## PROBLEM STATEMENT
Without leaving anything out, print every line of the data.

Collection entries:

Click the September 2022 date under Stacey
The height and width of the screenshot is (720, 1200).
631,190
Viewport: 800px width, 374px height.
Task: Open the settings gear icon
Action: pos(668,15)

## TASK RESPONSE
Click the September 2022 date under Stacey
The height and width of the screenshot is (720, 1200).
631,190
Viewport: 800px width, 374px height.
Task: Open the settings gear icon
Action: pos(668,15)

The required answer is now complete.